*EXERCISE INSTRUCTIONS*: Please output the lines below word for word, omitting the picture.

(Saved data entries)
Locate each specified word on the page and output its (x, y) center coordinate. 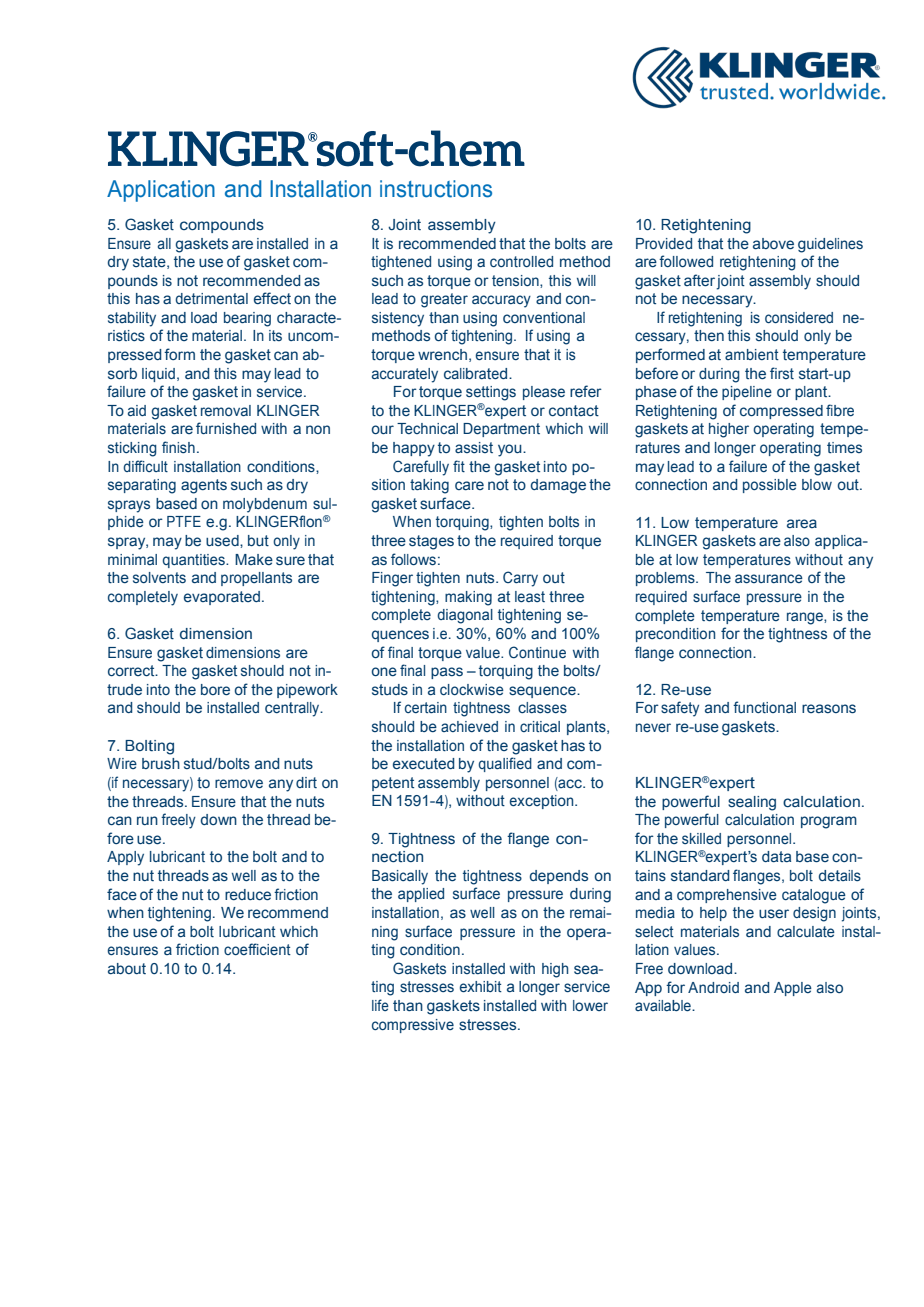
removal (226, 410)
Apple (793, 989)
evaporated (222, 598)
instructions (436, 189)
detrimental (211, 298)
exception (543, 802)
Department (501, 430)
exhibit (481, 986)
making (468, 598)
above (773, 243)
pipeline (747, 393)
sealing (752, 803)
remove (239, 783)
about (127, 968)
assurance (769, 578)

*EXERCISE ANSWER*:
Locate each specified word on the page and output its (x, y) center coordinate. 
removal (226, 410)
Apple (793, 989)
evaporated (222, 598)
instructions (436, 189)
detrimental (211, 298)
exception (543, 802)
Department (501, 430)
exhibit (481, 986)
making (468, 598)
above (773, 243)
pipeline (747, 393)
sealing (752, 803)
remove (239, 783)
about (127, 968)
assurance (769, 578)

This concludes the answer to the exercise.